▶ _TO BE DONE_:
Rescale the data from the line that contains "The width and height of the screenshot is (1264, 642)." down to the line that contains "point(1326,186)", including both ends, and write out those lines alone with their requests. Multiply every coordinate in the answers by 1.1 and round to whole numbers, with halves rounded up.

(Data records)
►

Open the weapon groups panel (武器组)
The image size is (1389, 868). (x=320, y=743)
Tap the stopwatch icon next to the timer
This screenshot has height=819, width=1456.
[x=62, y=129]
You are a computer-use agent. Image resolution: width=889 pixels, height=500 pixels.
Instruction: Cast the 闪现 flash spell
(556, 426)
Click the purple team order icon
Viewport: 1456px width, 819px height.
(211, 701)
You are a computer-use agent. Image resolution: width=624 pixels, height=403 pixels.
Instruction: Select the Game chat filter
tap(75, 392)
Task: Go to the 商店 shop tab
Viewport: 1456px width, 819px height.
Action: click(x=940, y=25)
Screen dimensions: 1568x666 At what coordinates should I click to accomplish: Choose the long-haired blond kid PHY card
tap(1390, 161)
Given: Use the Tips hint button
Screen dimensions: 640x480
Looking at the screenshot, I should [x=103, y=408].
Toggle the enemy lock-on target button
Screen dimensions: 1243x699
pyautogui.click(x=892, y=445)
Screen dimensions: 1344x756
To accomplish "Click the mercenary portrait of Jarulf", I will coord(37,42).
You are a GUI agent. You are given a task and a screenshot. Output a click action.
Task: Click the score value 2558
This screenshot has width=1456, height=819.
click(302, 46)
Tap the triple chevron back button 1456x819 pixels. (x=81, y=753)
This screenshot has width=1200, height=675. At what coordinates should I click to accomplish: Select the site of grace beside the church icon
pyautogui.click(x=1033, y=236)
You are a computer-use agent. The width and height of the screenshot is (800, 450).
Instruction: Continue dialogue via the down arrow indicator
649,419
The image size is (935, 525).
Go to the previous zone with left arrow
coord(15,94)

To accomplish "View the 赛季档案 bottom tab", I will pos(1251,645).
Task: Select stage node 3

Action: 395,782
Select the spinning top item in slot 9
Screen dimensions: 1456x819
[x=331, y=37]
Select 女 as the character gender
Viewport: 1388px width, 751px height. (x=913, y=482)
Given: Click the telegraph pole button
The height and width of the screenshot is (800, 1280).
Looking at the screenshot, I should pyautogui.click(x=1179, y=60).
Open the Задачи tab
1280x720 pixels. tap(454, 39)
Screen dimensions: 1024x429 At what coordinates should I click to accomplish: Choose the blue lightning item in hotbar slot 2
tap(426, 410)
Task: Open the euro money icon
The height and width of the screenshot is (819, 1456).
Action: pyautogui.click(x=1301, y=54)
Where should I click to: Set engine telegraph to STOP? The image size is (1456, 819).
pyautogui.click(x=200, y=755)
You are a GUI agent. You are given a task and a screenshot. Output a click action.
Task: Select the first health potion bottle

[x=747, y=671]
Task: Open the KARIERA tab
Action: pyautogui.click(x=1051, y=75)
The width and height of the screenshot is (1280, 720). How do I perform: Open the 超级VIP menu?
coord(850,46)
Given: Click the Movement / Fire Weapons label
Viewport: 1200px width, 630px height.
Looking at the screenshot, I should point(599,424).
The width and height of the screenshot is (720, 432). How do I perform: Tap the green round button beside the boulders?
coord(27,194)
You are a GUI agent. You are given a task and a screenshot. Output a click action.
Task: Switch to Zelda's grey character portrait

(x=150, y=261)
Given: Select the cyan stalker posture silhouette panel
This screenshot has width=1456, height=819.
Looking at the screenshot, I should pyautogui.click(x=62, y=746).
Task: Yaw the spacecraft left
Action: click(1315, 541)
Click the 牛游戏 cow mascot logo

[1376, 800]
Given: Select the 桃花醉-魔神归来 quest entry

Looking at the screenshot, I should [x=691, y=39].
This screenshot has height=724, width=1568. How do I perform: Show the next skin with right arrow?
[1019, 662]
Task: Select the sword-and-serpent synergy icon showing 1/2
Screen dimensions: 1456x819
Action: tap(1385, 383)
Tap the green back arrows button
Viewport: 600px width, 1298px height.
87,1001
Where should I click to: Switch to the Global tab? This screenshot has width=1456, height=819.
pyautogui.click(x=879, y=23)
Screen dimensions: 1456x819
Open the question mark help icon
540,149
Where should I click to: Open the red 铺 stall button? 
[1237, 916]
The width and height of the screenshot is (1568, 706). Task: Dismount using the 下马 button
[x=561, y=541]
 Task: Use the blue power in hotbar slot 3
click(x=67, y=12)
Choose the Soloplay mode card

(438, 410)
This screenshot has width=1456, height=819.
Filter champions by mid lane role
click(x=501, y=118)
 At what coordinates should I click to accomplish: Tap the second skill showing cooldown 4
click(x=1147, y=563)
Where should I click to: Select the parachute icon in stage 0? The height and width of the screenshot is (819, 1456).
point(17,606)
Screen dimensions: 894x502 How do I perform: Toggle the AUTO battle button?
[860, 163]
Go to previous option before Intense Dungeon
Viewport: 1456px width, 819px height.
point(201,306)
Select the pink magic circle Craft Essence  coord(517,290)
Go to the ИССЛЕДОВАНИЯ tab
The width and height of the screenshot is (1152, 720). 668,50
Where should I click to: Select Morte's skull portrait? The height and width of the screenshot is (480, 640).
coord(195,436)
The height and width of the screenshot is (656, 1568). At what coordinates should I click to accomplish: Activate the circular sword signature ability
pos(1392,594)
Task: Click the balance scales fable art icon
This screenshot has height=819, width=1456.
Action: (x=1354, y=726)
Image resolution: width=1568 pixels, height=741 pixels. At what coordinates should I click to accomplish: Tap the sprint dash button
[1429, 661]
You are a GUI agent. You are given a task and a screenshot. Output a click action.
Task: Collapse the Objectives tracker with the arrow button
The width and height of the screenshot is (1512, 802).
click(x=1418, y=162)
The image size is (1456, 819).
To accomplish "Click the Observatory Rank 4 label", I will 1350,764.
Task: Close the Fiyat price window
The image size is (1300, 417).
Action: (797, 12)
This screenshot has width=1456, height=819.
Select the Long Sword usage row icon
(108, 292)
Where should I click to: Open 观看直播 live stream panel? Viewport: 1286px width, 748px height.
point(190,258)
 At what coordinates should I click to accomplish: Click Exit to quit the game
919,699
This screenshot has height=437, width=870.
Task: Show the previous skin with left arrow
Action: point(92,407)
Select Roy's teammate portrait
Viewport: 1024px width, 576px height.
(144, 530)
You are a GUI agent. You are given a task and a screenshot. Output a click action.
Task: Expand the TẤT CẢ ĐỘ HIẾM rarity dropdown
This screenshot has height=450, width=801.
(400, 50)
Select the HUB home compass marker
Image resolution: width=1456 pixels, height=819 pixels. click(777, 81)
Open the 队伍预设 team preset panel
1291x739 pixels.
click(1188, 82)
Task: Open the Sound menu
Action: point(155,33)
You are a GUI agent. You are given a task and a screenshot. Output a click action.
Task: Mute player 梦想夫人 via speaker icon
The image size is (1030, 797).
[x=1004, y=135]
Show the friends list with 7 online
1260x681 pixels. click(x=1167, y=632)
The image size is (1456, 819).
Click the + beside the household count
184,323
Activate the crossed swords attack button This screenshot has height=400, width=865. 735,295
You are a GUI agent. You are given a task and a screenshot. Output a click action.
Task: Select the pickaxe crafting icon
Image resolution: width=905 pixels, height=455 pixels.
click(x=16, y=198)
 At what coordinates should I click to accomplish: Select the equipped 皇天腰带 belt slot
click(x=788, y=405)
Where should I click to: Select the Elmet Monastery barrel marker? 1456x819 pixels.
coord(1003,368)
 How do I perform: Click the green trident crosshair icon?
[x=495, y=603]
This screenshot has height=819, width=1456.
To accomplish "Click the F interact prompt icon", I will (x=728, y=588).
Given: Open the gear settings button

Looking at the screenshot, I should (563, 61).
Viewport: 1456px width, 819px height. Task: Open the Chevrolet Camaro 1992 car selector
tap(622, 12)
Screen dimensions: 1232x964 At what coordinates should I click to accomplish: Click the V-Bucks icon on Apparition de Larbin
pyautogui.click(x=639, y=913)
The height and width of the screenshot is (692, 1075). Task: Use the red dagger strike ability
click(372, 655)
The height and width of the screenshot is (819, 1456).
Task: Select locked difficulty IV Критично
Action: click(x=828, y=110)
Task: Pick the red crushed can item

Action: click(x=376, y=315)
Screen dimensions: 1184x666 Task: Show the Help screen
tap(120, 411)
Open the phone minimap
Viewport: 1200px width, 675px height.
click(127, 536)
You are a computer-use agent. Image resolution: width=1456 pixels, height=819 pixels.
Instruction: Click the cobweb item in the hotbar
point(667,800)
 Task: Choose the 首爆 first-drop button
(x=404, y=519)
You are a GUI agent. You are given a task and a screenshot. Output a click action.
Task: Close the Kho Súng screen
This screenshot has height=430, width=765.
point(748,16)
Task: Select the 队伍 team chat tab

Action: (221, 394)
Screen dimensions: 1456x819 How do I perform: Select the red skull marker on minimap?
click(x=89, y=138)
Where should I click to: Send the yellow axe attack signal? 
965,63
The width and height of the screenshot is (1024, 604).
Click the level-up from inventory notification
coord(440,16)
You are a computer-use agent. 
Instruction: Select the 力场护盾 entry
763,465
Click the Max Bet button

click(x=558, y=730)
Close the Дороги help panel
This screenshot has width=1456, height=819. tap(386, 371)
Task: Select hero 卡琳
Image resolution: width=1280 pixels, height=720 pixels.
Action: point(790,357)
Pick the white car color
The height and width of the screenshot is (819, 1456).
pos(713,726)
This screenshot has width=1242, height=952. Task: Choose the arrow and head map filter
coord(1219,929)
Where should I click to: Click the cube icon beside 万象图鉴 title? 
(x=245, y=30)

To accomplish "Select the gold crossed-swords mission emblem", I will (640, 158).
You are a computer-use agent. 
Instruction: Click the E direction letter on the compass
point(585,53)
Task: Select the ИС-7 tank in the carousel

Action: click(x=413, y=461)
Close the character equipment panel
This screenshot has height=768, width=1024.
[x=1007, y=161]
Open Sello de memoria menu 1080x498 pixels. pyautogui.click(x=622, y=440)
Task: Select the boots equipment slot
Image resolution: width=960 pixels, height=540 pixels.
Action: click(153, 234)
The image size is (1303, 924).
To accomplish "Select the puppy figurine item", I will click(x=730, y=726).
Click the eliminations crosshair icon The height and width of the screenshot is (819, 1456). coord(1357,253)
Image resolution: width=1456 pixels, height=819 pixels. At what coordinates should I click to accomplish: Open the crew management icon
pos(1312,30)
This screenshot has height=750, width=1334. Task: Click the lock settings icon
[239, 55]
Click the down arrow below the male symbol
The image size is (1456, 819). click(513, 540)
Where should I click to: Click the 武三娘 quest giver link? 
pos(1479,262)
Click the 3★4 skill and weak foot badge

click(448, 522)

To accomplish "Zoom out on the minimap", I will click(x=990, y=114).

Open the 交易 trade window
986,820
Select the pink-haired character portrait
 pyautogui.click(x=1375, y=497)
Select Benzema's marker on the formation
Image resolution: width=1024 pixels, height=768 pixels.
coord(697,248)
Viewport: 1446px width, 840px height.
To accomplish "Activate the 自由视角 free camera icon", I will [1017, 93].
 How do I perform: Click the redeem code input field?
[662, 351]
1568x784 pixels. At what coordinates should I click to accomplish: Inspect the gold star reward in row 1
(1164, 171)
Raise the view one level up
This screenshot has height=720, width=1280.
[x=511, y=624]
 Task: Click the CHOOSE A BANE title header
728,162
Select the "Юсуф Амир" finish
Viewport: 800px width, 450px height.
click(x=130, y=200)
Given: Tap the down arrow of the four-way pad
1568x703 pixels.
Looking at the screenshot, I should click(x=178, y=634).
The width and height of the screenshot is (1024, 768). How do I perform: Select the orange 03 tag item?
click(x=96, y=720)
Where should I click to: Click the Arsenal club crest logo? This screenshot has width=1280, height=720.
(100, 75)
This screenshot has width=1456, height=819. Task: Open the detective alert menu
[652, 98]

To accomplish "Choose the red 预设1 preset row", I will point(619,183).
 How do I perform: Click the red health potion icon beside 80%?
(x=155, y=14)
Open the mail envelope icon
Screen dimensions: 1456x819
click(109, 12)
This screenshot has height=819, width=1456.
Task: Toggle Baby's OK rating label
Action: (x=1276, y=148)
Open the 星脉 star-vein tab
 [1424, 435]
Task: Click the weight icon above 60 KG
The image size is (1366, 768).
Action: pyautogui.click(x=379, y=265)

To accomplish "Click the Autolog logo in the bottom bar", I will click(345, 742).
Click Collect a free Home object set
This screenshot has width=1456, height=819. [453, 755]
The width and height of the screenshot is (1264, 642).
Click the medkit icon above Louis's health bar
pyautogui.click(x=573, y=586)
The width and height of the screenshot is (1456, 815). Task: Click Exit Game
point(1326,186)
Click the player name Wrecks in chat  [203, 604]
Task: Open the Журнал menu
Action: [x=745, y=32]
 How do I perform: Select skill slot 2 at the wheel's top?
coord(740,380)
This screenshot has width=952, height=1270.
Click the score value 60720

◄

▶ _WRITTEN REPLY_:
The width and height of the screenshot is (1264, 642).
Click the medkit icon above Louis's health bar
pyautogui.click(x=630, y=645)
The width and height of the screenshot is (1456, 815). Task: Click Exit Game
point(1459,205)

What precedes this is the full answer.